— Selected passage —
The Continental Op emphasised to twenty-year-old Gabrielle Leggett that he was old, middle-aged, forty, and past making a pass at her. He is very close to Dinah Bird in Harvest but never makes a move on her or even contemplates it for a second.

By contrast Sam Spade is sexy, looking ‘rather pleasantly like a blond satan’. He is the regulation six foot tall and

  • he has a comfortably flirtatious relationship with his secretary
  • he has been having an affair with his partner’s wife
  • he handles Miss O’Shaughnessy’s passes at him with savoir faire until he decides to go ahead and sleep with her
  • he pats the secretary at the hotel’s shoulder in a calm confident way

He is portrayed as knowing his way around women, how to manage and handle women, in a way the Op couldn’t. He has a free, easy and confident way with women as with men, as with life. However, he himself says there is a problem with his attitude which is that he only really knows how to flirt with women, implying he doesn’t know how to treat them as just people; whether his Miss Moneypenny-ish relationship with his secretary Effie proves or disproves this is open to debate.

If you were to indict him, central would be the way he betrays Brigid after sleeping with her (and making her strip naked in his apartment to search her) – though he has by that time established that she shot his partner dead in cold blood. And then there’s his shabby treatment of his partner’s widow, Iva – though that seems realistically messy. Nobody’s claiming he’s a saint.

From the outside

Over the course of the novel it becomes very striking how deliberately Hammett describes all the humans in it from the outside as if they’re robots. He describes their movements as if observing animals, pedantically noting every move and flicker. This has a very unsettling effect. Take this, Spade furtively unlocking his office door in case there are intruders inside:

He put his hand to the knob and turned it with care that permitted neither rattle nor click. He turned the knob until it would turn no further; the door was locked. Holding the knob still, he changed hands, taking it now in his left hand. With his right hand he brought his keys out of his pocket, carefully, so they could not jingle against one another. He separated the office key from the others and, smothering the others together in his palm, inserted the office key in the lock. The insertion was soundless. He balanced himself on the balls of his feet, filled his lungs, clicked the door open, and went in. (p.490)

Maybe it’s meant to be building up tension, but the basic idea – he unlocked the door carefully – needn’t have been described this meticulously nor stretched out to this length. Why do it? For the immediacy? To make the reader feel like they’re watching every minute movement? And the same technique is applied to scenes with no tension, when he’s kissing Brigid or rolling a cigarette or sitting on a chair. All described in pedantic and very externalised detail.

— Material provided —
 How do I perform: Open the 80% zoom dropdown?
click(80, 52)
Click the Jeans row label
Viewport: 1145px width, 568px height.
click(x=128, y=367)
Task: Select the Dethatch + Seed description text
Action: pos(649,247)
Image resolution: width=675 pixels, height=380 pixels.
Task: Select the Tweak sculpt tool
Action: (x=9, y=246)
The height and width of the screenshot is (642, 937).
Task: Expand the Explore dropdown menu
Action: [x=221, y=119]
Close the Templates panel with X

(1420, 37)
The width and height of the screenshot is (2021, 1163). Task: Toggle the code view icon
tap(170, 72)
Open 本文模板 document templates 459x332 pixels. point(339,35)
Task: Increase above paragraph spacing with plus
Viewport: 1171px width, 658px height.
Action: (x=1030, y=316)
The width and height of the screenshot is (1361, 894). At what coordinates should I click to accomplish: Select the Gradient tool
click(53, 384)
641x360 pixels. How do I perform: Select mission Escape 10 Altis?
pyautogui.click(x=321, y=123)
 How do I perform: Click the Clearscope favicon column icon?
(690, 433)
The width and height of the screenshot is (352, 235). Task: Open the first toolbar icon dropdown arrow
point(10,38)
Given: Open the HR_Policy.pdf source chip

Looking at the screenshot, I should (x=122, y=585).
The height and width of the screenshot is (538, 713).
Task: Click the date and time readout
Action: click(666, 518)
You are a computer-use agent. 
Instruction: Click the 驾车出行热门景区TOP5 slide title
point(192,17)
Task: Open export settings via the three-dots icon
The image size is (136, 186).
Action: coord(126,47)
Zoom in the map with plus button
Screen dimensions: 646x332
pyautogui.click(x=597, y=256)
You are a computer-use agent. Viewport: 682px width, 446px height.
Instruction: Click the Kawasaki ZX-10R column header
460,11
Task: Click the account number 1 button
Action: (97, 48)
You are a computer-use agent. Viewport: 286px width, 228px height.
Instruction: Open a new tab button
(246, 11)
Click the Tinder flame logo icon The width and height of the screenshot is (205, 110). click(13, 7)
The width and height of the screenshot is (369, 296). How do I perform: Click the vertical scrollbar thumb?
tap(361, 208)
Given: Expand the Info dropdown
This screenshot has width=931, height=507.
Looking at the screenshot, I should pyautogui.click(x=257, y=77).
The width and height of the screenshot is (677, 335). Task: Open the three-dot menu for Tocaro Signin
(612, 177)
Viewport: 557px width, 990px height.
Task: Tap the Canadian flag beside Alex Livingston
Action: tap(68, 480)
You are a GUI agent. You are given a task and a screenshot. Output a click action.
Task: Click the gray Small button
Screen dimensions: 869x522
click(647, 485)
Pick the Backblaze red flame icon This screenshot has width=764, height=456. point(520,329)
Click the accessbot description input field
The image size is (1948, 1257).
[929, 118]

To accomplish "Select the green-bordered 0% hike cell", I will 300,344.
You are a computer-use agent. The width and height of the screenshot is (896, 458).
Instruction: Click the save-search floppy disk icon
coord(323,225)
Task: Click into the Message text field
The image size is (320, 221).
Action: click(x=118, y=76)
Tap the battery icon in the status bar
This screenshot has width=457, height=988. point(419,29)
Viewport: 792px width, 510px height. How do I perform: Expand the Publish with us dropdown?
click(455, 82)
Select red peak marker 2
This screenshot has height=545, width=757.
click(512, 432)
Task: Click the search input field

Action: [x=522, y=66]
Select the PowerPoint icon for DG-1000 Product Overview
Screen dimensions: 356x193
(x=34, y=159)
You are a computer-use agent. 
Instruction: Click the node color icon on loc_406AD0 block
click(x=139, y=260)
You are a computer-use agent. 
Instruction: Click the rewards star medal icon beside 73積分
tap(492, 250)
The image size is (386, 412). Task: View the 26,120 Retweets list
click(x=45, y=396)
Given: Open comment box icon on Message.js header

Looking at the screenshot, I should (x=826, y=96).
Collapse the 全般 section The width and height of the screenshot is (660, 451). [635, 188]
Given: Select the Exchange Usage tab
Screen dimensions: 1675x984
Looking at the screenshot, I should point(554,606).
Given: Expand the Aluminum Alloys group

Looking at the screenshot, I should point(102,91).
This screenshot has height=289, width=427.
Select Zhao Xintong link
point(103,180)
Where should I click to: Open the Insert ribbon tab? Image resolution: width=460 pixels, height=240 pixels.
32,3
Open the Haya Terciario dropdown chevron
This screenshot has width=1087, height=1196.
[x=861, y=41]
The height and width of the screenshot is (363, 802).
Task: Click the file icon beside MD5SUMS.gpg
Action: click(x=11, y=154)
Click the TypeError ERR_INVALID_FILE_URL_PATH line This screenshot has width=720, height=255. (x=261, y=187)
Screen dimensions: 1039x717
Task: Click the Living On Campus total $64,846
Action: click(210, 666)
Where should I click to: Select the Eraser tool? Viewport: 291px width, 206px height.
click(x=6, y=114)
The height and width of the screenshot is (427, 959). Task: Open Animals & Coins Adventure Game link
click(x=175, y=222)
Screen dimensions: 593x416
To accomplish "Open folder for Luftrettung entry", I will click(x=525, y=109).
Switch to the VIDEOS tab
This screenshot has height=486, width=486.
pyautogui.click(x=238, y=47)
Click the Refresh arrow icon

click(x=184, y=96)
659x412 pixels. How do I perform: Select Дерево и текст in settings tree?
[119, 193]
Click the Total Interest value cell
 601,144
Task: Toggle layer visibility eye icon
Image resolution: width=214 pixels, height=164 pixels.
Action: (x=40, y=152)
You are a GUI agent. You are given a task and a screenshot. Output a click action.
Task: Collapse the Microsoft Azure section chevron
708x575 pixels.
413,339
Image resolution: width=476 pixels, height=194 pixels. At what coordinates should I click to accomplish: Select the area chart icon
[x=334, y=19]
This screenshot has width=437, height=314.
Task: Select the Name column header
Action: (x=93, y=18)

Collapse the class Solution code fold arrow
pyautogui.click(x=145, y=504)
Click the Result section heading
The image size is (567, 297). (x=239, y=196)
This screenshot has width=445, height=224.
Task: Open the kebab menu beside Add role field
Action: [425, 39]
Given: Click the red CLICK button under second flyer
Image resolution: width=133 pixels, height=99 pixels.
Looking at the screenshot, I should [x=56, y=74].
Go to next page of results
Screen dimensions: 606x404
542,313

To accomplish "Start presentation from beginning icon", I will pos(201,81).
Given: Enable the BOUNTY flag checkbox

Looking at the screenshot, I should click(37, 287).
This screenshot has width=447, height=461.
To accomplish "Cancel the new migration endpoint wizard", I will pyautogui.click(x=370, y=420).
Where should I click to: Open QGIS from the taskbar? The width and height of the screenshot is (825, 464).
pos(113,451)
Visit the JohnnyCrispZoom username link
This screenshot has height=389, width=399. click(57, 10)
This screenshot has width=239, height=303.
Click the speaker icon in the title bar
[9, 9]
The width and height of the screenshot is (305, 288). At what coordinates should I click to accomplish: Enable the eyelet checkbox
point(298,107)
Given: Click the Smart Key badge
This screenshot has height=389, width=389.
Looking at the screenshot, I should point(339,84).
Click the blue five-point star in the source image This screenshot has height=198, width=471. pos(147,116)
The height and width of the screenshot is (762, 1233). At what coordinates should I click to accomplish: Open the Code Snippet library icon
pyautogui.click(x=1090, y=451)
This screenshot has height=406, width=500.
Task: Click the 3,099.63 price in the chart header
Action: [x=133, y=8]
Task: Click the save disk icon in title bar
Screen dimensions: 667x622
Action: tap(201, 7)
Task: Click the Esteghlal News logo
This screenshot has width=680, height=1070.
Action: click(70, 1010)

— Exercise requirements —
1/ In the passage about Sam Spade, how tall is Spade said to be?
2/ Carry on the passage about Sam Spade, picking up right after its last sentence.

— Outputs for the tasks —
1/ He is the regulation six foot tall.

2/
If the above is a description of a purely physical act, the following is a small example of what happens in almost every dialogue ie Hammett not only records the words spoken, but describes in minute detail the physical behaviour of each of the participants.

 Spade said, ‘Yes,’ very lazily. His face was sombre. He touched his lower lip with a finger, looked at the finger, and then scratched the back of his neck with it. Little irritable lines had appeared in his forehead. He blew his breath out heavily through his nose and his voice was an ill-humoured growl. ‘You wouldn’t want the kind of information I could give you, Bryan.’ (p.506)

Vocabulary

There’s two or three slang terms in the novel (‘fog’ = kill p.537) but the switch to the third person has allowed Hammett to drop a lot of the patois which the Continental Op used in his racy narration. The slang now only occurs in the dialogue of the characters. Something that stands out on a handful of occasions is Hammett’s use of unusually formal, technical and Latinate vocabulary. It’s as if he wanted to distance himself from his pulp milieu, or was experimenting with a more detached vocabulary, complimenting the more detached, external, objective style of description mentioed above.

  • an ellipsoid p.513
  • incoordinate steps p.518
  • in her mien was pride p.551

Related links

Edition of Black Mask magazine containing the first instalment of The Maltese Falcon

Cover of the September 1929 edition of Black Mask magazine containing the first instalment of The Maltese Falcon

Hammett’s five novels

  • Red Harvest (February 1, 1929) The unnamed operative of the Continental Detective Agency uncovers a web of corruption in Personville. There’s a lot of violence, shoot-outs on almost every page, plus the individual murders.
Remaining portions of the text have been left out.